TASK> Set down every record below exactly as it stands, leaving out the pictures.

----------------------------------------

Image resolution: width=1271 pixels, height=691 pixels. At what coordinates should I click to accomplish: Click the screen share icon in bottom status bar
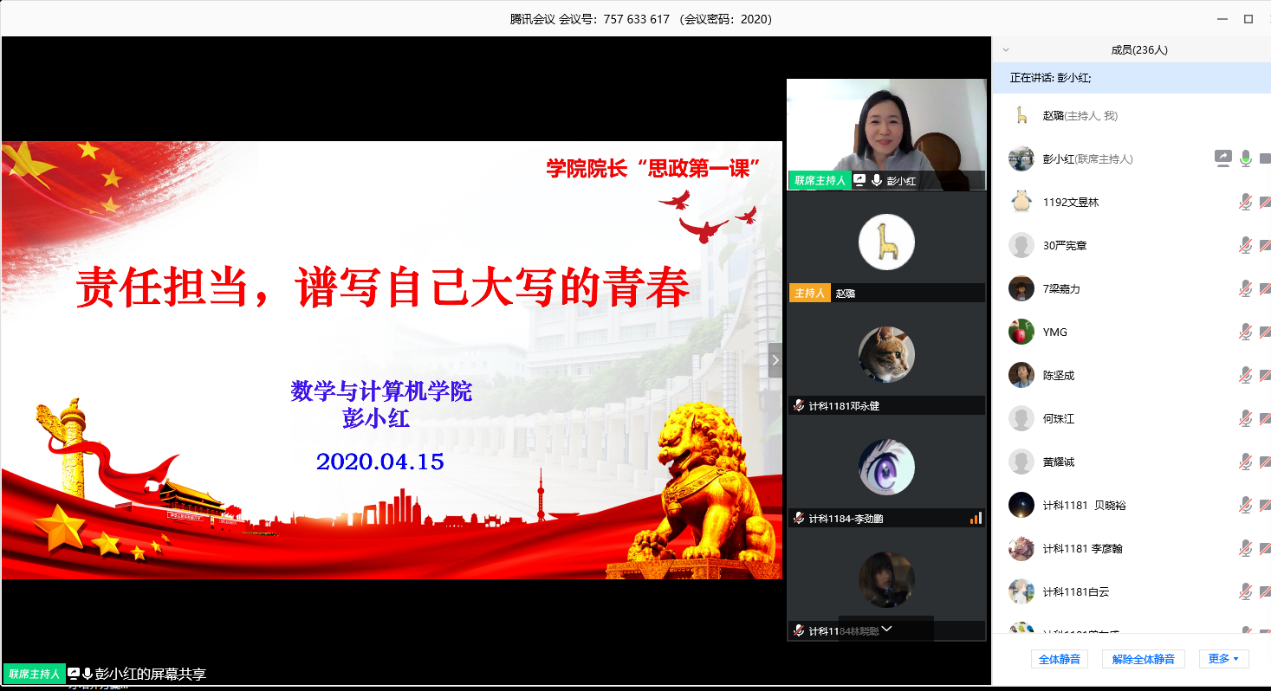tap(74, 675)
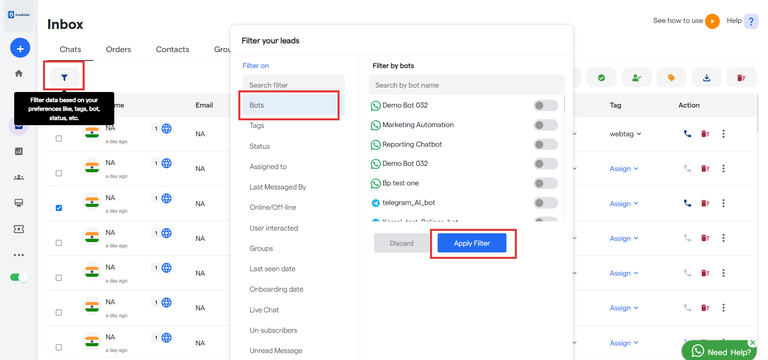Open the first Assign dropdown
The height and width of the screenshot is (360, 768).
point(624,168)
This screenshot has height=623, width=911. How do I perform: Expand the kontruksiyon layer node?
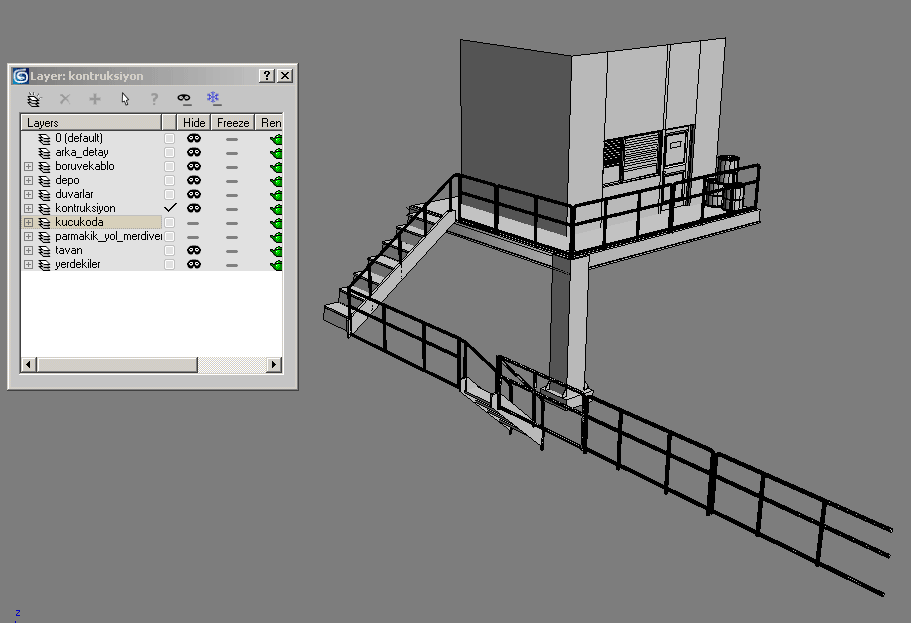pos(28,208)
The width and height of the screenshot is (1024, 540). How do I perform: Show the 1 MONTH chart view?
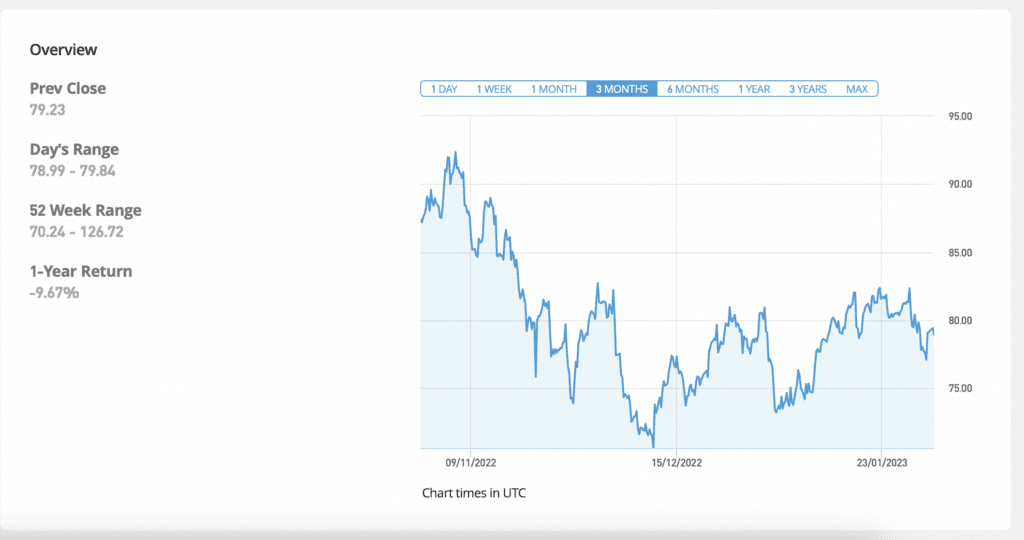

----------------------------------------

WRITTEN SOLUTION>
Image resolution: width=1271 pixels, height=691 pixels. At what coordinates should I click to accomplish: Click the screen share icon in bottom status bar
tap(74, 675)
Open the first Assign dropdown
The height and width of the screenshot is (360, 768).
point(624,168)
This screenshot has height=623, width=911. How do I perform: Expand the kontruksiyon layer node?
pos(28,208)
The width and height of the screenshot is (1024, 540). How do I perform: Show the 1 MONTH chart view?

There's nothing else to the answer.